**TEXT SEGMENT:**
———
Alaska Plane Survivor Returns Home
**CORRECTS SOURCE FROM ALASKA STATE POLICE TO ALASKA STATE TROOPERS**This image provided by the Alaska State Troopers shows the wreckage of an amphibious plane carrying former Sen. Ted Stevens which crashed into a remote mountainside during a fishing trip, killing the state's most beloved political figure and four others and stranding the survivors on a rocky, brush-covered slope overnight. Three teenagers and their parents, including the former head of NASA, were on the plane when it plowed into the mountain Monday afternoon Aug. 9, 2010 with so much force that it left a 300-foot gash on the slope, federal investigators said. The photos were taken today as the trooper flew overhead in a state helicopter this evening when weather allowed Alaska State Troopers to get near the scene. (AP photo/Alaska State Troopers)
Saturday, Aug 21, 2010 Updated at 7:15 PM EST
Jim Morhard, one of the four survivors of the Alaska plane crash on August 9 that killed Sen. Ted Stevens and several D.C. area residents, is returning to Washington tonight, where he will continue his rehabilitation.
The Arlington County resident is arriving from Providence Hospital in Anchorage, Alaska. He will fly into Dulles International Airport by medical air ambulance.
The floatplance crashed into a hill, killing six people. Sen. Stevens died in the crash, along with another of Morhard's business partners, William "Bill" Phillips Sr. of Germantown, Md.
The other passengers who died were Theron "Terry" Smith, the pilot; Dana Tindall, an executive for the company that owned the plane; and Tindall's teenage daughter Corey.
Former NASA chief Sean O'Keefe and his son, Kevin, of Ashburn, Va., survived the crash, as did Morhard and Phillips's teenage son William.
———
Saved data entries

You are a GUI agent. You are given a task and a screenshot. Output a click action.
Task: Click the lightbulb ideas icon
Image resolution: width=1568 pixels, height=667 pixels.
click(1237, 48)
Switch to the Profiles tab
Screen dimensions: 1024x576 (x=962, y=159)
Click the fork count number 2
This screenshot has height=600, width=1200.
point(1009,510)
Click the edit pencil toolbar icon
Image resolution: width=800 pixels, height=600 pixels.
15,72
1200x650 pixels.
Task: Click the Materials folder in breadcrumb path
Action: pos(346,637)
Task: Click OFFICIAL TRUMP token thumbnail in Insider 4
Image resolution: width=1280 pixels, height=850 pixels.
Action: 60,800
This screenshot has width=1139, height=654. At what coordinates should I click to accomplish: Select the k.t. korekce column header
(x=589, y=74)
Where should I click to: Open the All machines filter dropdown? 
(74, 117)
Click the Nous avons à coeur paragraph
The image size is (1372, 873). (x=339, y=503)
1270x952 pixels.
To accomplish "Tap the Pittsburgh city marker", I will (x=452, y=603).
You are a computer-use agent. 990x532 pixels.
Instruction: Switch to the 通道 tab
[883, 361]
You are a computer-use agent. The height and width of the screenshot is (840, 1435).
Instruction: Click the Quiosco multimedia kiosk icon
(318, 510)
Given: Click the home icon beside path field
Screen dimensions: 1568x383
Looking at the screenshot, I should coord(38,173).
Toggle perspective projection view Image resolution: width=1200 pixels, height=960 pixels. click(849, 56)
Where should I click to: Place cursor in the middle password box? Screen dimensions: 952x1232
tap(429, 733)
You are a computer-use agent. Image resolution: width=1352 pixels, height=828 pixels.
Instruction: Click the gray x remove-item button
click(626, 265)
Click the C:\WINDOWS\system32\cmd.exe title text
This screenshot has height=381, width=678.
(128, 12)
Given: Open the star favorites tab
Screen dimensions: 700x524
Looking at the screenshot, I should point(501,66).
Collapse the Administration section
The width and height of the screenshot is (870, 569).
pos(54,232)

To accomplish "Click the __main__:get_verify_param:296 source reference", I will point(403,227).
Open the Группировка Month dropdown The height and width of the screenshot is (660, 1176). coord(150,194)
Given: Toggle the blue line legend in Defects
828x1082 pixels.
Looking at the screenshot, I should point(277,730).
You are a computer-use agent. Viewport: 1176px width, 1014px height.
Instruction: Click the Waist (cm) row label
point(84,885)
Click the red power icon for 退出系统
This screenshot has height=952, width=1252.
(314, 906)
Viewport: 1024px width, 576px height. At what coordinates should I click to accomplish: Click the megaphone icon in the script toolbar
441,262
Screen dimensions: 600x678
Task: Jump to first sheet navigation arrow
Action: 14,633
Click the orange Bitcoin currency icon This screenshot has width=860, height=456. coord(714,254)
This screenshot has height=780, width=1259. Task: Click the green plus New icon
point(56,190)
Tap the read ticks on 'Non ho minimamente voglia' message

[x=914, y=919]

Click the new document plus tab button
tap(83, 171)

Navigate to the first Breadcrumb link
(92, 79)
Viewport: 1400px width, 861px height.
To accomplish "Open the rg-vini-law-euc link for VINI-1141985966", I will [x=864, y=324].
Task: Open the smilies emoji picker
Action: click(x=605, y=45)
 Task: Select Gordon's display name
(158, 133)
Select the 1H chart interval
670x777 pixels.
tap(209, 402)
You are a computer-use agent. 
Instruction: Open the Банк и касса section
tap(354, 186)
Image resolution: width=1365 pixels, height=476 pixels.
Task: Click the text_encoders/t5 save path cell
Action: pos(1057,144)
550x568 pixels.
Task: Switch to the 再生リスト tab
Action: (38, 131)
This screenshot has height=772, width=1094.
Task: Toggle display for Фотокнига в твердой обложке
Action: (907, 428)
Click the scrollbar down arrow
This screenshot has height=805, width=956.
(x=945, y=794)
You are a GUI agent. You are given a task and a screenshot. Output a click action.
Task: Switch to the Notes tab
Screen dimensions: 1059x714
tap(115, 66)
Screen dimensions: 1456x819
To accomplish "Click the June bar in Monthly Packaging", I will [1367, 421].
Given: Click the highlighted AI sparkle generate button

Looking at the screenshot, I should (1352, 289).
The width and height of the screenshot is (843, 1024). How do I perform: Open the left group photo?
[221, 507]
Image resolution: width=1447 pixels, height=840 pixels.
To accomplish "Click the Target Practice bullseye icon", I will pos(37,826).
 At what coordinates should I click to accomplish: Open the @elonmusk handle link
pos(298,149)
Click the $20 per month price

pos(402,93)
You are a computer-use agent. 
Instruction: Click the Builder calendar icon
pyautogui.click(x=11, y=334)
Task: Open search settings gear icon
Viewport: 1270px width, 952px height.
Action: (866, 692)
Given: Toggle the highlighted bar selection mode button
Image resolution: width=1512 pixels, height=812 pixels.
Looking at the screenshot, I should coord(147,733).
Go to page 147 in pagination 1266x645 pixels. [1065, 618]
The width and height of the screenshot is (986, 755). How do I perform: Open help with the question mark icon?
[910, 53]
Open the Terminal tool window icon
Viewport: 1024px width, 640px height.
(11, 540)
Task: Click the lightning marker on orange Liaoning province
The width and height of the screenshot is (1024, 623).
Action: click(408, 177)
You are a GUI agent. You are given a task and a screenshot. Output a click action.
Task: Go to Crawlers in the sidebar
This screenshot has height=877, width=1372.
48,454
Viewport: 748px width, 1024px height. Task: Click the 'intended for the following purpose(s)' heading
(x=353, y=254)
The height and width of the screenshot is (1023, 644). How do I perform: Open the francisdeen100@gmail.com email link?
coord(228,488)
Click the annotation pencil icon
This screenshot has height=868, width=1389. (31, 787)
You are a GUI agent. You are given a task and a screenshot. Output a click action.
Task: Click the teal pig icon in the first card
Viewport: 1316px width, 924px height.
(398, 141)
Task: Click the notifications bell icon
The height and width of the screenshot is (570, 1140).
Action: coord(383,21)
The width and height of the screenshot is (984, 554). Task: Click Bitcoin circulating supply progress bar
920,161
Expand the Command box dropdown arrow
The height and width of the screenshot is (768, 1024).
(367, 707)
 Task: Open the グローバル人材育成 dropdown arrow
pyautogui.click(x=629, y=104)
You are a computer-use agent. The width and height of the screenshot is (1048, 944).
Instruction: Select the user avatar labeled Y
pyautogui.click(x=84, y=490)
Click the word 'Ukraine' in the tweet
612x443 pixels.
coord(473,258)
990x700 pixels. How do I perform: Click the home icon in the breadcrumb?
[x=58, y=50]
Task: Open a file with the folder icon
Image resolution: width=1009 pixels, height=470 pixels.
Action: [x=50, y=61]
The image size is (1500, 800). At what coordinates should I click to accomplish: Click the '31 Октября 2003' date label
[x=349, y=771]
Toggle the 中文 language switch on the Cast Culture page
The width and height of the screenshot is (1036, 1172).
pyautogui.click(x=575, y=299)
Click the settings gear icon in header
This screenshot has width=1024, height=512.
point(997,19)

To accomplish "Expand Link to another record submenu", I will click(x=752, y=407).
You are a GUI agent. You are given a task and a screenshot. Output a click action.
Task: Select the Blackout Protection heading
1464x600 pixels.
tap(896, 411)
———
**REQUIREMENT:** According to the article about the Alaska plane crash survivor, which airport will Jim Morhard fly into on his return to Washington?

**THE ANSWER:** Dulles International Airport.